This is the repository of our work on the ECE 461 P Final Project. Below is a description of the contents of each folder.
This folder contains two scripts: one script with all models running on original data, and one script with all models running on the PCA data. The PCA csv is /pca/pca_data/AUS_WITH_WEATHER_2022_Categorical_X_train_pca.csv and the original csv is /pca/split_data/AUS_WITH_WEATHER_2022__categorical_train.csv. The models run were decision trees, logistic regression, MLP, XGBoost, and Catboost. These scripts include the data splits, training, and hyper paraemeters of each model. The scripts also include the ROC AUC curve graphs, PR curve graphs, confusion matrices, accuracy metrics, and notable feature graphs. The folder also contains two CSVs with the output labels of the models trained on the original data and the models trained on the PCA data compared to the true labels.
This folder contains a python notebook that compares delays by airline. This was conducted along with the other data analysis before creating the models. This python notebook shows that Hawaiian Airlines has significant delays compared to any other airline, which could be caused by the overall distance the flights have to fly, or the fact that Hawaiian Airlines was new to the Austin Airport in 2022.
The dataCleaningAndReduction folder contains several Python notebooks. The notebooks in this folder performs various tasks, such as combining multiple CSV files, eliminating unwanted features, filtering flights that originate from AUS airport, and randomly sampling the data to reduce its size to 10K rows. Besides, the addWeatherToDataset.ipynb conbines hourly weather data with flight data to provide a better dataset for departure delay prediction. Explanatory data analysis can be seen here on Google Colab.
This folder contains multiple datasets in csv format, including sampled data of Austin airport, KAUS weather data and the combined flight data with weather.

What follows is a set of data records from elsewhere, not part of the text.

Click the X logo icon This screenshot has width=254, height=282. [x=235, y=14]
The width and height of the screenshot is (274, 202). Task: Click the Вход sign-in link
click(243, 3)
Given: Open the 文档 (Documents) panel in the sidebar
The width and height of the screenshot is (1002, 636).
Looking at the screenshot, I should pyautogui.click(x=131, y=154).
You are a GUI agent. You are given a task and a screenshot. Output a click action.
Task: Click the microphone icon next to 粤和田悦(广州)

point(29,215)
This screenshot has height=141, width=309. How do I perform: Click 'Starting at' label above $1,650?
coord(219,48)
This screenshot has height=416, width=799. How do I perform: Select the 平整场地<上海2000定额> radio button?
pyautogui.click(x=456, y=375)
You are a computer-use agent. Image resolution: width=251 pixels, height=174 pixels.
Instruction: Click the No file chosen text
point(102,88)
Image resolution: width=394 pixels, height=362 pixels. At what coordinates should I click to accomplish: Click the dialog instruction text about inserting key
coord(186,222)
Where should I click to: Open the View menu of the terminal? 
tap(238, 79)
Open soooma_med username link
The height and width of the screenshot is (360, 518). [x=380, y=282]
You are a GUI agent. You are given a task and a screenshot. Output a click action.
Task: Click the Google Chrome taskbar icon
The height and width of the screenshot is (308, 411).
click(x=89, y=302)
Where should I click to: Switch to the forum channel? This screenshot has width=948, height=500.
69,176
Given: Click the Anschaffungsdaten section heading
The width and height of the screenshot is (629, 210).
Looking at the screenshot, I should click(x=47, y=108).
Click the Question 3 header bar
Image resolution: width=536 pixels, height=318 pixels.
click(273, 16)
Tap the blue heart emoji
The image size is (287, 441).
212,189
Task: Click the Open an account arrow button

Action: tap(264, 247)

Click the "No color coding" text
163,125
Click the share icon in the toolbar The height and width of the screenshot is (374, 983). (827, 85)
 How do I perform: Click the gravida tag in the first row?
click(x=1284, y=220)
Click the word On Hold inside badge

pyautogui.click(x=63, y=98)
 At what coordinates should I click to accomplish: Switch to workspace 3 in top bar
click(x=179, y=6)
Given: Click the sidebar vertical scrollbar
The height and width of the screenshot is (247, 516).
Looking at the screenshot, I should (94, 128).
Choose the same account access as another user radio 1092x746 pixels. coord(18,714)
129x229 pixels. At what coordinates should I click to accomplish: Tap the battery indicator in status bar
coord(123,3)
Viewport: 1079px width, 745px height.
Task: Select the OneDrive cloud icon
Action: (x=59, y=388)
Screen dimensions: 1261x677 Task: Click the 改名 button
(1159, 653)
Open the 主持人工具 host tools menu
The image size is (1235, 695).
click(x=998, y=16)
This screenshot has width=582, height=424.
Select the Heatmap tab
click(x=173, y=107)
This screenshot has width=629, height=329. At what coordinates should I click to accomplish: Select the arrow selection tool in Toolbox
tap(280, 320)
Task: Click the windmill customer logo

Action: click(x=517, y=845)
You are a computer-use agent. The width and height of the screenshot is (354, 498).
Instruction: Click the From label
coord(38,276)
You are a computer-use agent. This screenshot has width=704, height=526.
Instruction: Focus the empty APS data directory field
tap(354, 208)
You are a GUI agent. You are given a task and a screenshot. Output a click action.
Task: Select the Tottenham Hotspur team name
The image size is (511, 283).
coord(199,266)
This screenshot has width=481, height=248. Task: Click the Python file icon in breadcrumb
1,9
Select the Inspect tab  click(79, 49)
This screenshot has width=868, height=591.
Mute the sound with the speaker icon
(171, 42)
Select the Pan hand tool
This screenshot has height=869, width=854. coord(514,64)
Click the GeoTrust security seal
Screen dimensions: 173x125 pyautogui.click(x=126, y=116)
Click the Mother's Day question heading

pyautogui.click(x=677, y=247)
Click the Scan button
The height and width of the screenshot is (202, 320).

The PCA folder contains all the work that was done for PCA analysis, and some data transformation. The pca.ipynb has all of the code. First, I Loaded in the data (from dataset/sataWithWeather directory, there are 2 dataets in this directory on which I performed PCA analysis, one of which had categorical data which required preprocessing). There were some features (the weather features) that had non-numerical values, such as feature "preciptype" which has values like "ice", "rain", "snow", and "freezingrain", as well as feature "conditions" that has values like "Rain", "Snow", "Overcast", etc. For these features, there were some samples who had multiple values as a list. For example, a sample might have ["snow", "rain"] as a value ofr the "preciptype" feature. Thus, the first thing I did was transforming these categorical columns into numerical column by manual one-hot-encoding and then dropping one of the one-hot column. This preprocessed data is stored in "pca/categorical_data" as "AUS_WITH_WEATHER_2022_categorical.csv".
Then I noticed that there were features that one would not have access to before the delay actually occurs since they are calculated after the flight lands at destination, such as ARR_DELAY (which is the arrival delay at destination), CARRIER_DELAY (delay caused by maintenence, fueling, etc), ELAPSED_TIME, etc. Thus, I removed these features. After this processing, I was left with about 30 features. I saved this dataset to the "pca/dropped_data" folder, file names with "AUS_WITH_WEATHER_2022*.csv".
After this, I split the data into train and test data. I saved these datasets to a file so that they can be used later when training models. This file is in folder "pca/split_data", with file name of "AUS_WITH_WEATHER_2022*.csv"
Then I performed a pca.fit_transform on the training data and a pca.transform on the testing data. I saved the transforme data to files so that they can be use later when training models. This file is in folder "pca/pca_data" with file name of "AUS_WITH_WEATHER_2022*.csv"
I also graphed the explained variance for each of the principal components and we were able to capture about 90% of the variance with about 20-25 components. This graph is stored in "pca/explained_variance" as "AUC_WITH_WEATHER_2022*.png".
This folder contains the poster but in a pdf to be printed as multiple pieces of paper.
This folder contains two python notebooks that run the regression models: linear regression, lasso and ridge regressions, and MLPs. They are separated by the datasets they are run on: PCA and the original dataset, both containing numerical data. The notebooks separate the data into input and output (delay) variables using the included training and test splits. As part of the analysis, each notebook maps input correlation to the delay, visualizing the importance of each input variable. The notebooks then contain a grid search platform to test each of a large number of features on the datasets to obtain the best ones for each model. For each model, the MSE and R-squared values are computed and used to judge its performance. To visual this, scatter plots for the predicted vs actual departure delays are displayed, as well as a plot of the residuals.